La « chronique » de l’usine Ford Blanquefort n’est pas encore tout à fait terminée. Une nouvelle saison débute en quelque sorte. C’est celle de l’après-lutte ou de l’après-fermeture. Car il y a évidemment un après. Celui de la galère sans doute, celui des conséquences humaines dramatiques peut-être, celui des dégâts sociaux dans et autour de l’agglomération bordelaise.

Même compliquée, il y a une vie après une fermeture et des licenciements, et c’est pour cette raison que ça vaut le coup de le raconter. D’autant plus que du côté des médias, des pouvoirs publics, des voix officielles, c’est le silence absolu. Comme s’il fallait vite passer à autre chose, comme si l’usine était déjà à effacer de nos esprits.

Dérobades, incompétences et trahisons

Un silence bien compréhensible car l’objectif de tous ceux qui veulent ainsi classer l’affaire c’est d’éviter de tirer les leçons d’un « échec », d’avoir des comptes à rendre aux salariéEs et à la population. Comme le disent eux-mêmes les élus locaux, les responsables des collectivités territoriales, des pouvoirs publics, des administrations diverses, il ne faut pas ressasser le passé mais parler maintenant de l’avenir.

Cela peut apparaître très philosophe mais, en réalité, ce n’est que la traduction de leur dérobade, incompétence ou trahison. Le futur qu’ils nous préparent sera tout aussi mauvais, fait des mêmes dérobades, incompétences et trahisons.

Cela est déjà illustré par l’accord qu’ils viennent tous de signer avec Ford, lequel prépare la convention de revitalisation qui se révèlera aussi inefficace que d’habitude. Le terrain est gardé par Ford, donc il ne peut y avoir réindustrialisation du site au moins pour les cinq ans qui viennent. Reste ce qu’ils appellent la « revitalisation » de la zone géographique concernées par les pertes d’emplois en conséquence de la fermeture de l’usine. En gros, cela concerne le département de la Gironde, avec des zones prioritaires qui donneront droit à des bonus.

L’arnaque de la « revitalisation »

La revitalisation, c’est tout bonnement un système de primes, censé attirer des entreprises nouvelles ou censé encourager l’embauche chez celles déjà présentes sur le territoire. C’est le licencieur (ici Ford) qui apporte une somme d’argent fixée par la loi (Ford donne généreusement un peu plus : 14 millions d’euros).
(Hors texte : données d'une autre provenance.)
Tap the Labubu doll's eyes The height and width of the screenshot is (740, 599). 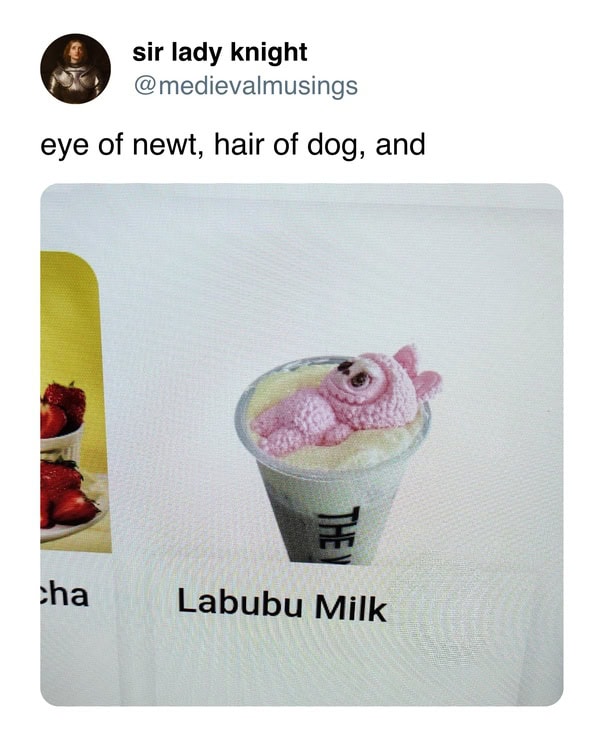[x=354, y=374]
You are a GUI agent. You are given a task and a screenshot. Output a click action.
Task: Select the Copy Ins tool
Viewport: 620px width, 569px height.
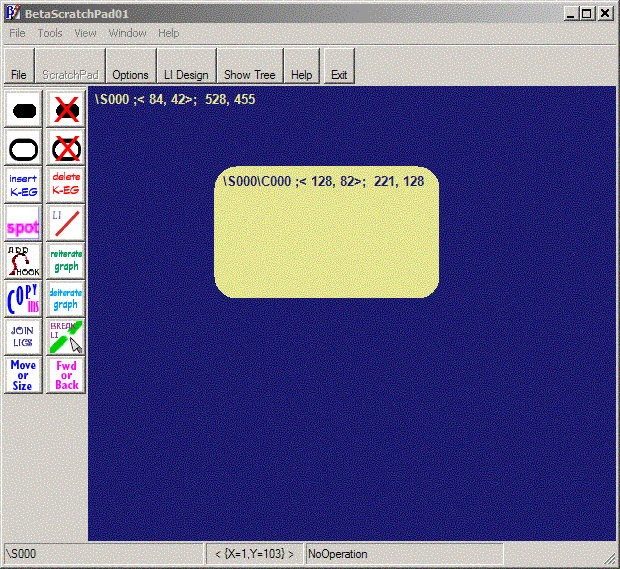(23, 299)
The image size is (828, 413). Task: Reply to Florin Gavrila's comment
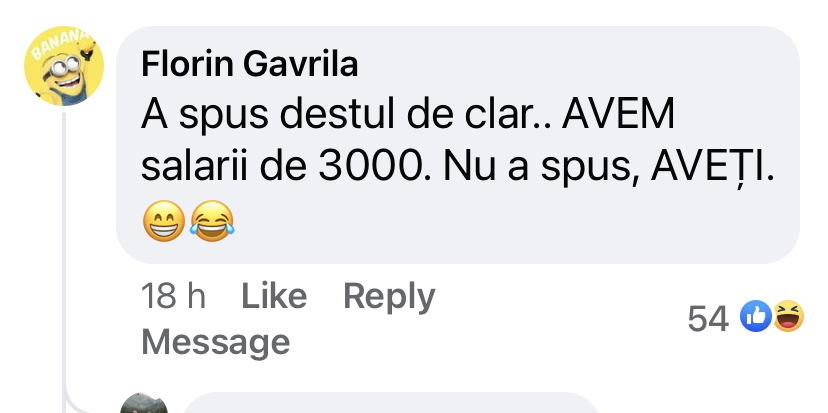click(389, 297)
Et c’est Ford qui décide de la redistribution, sous contrôle de l’État (préfecture) certes, mais autant dire que Ford devrait faire comme bon lui semblera.
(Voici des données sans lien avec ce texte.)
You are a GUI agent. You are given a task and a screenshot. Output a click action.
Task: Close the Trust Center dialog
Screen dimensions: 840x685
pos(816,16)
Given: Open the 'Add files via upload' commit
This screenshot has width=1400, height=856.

N’importe quelle entreprise pourrait profiter de ces primes. Par exemple, ce qui est le plus probable pour le moment, si Dassault ou TBM (transport bordelais) recrutent, alors ils profiteront de l’aubaine, en obtenant une prime dès qu’ils recruteront. Et s’ils recrutent un ex-Ford, la prime de 3 000 euros sera majorée de 5 000 euros par salariéE. Sans jamais bénéficier directement au salariéE… On imagine quelques patrons bien informés se saisissant d’une opportunité pour recruter en réduisant leurs coûts.
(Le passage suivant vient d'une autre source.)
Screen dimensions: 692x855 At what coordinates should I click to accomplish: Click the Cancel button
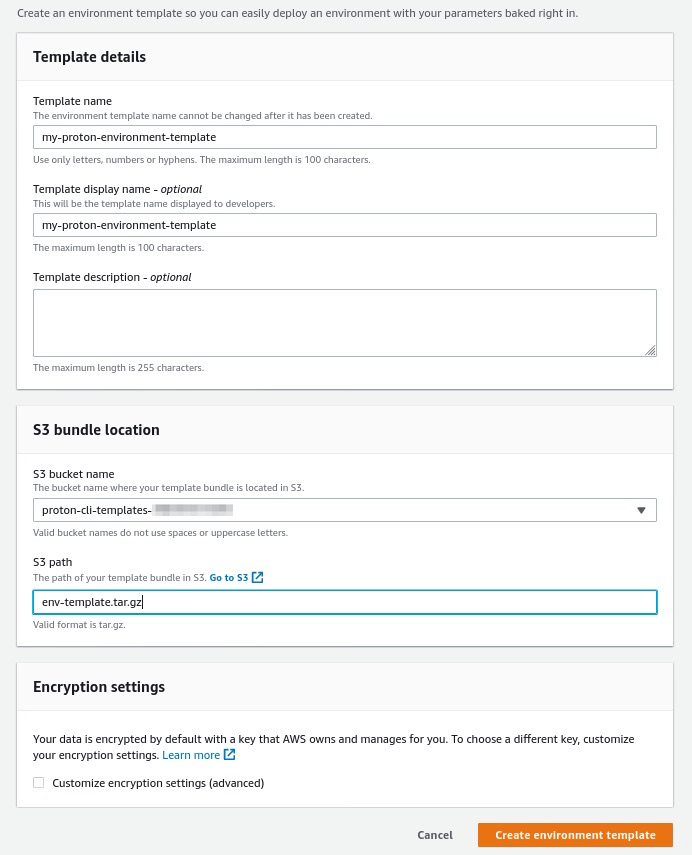coord(435,834)
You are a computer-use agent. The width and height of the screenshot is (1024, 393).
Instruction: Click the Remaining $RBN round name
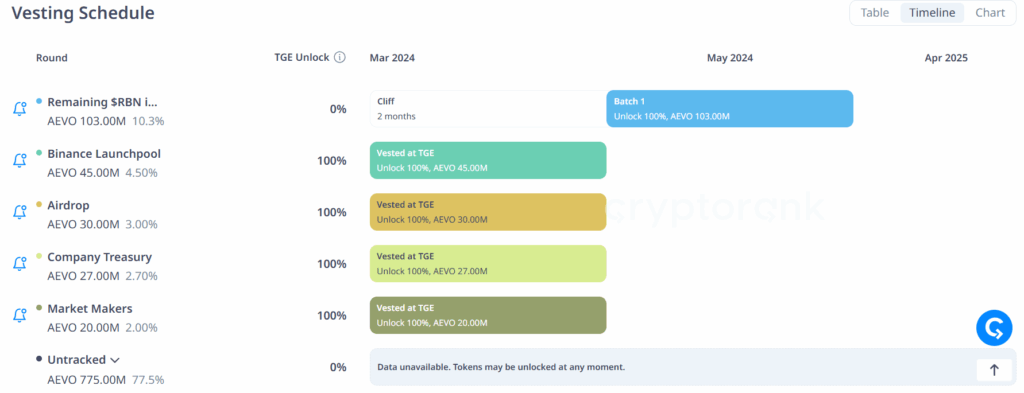103,102
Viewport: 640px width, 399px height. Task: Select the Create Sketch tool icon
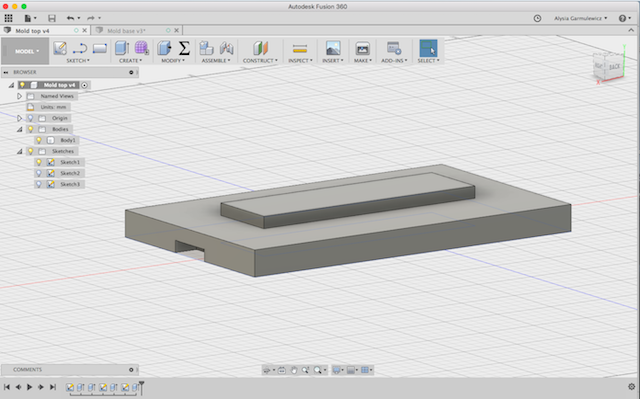point(60,48)
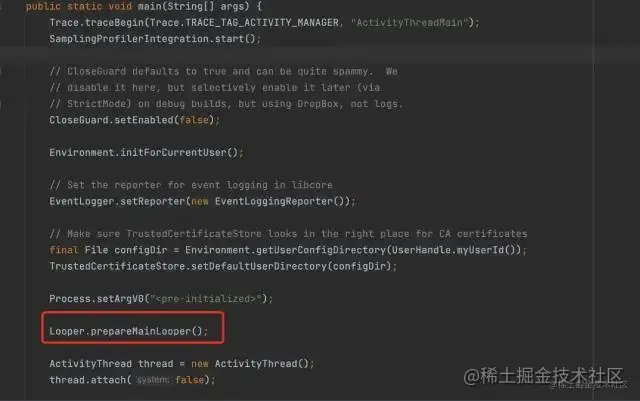640x401 pixels.
Task: Click the "<pre-initialized>" string literal
Action: (205, 299)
La revitalisation, ce n’est en aucun cas une réindustrialisation. Pour les pouvoirs publics c’est toujours une façon de faire semblant d’agir, de faire comme s’ils avaient une politique industrielle. Au final, ils ne font que ce qu’ils savent faire : donner de l’argent aux capitalistes, plus aux grands qu’aux petits d’ailleurs. C’est le scandale qui continue d’un argent public gaspillé.

Ce qui compte pour nous, entre autres batailles, malgré les filtres, c’est de faire connaître largement les lâchetés et les mensonges de ceux qui ont des responsabilités mais qui se disent impuissants quand il faut agir. Ce seront les mêmes qui, lors des élections, revendiqueront la place et ­affirmeront qu’il faut leur faire confiance.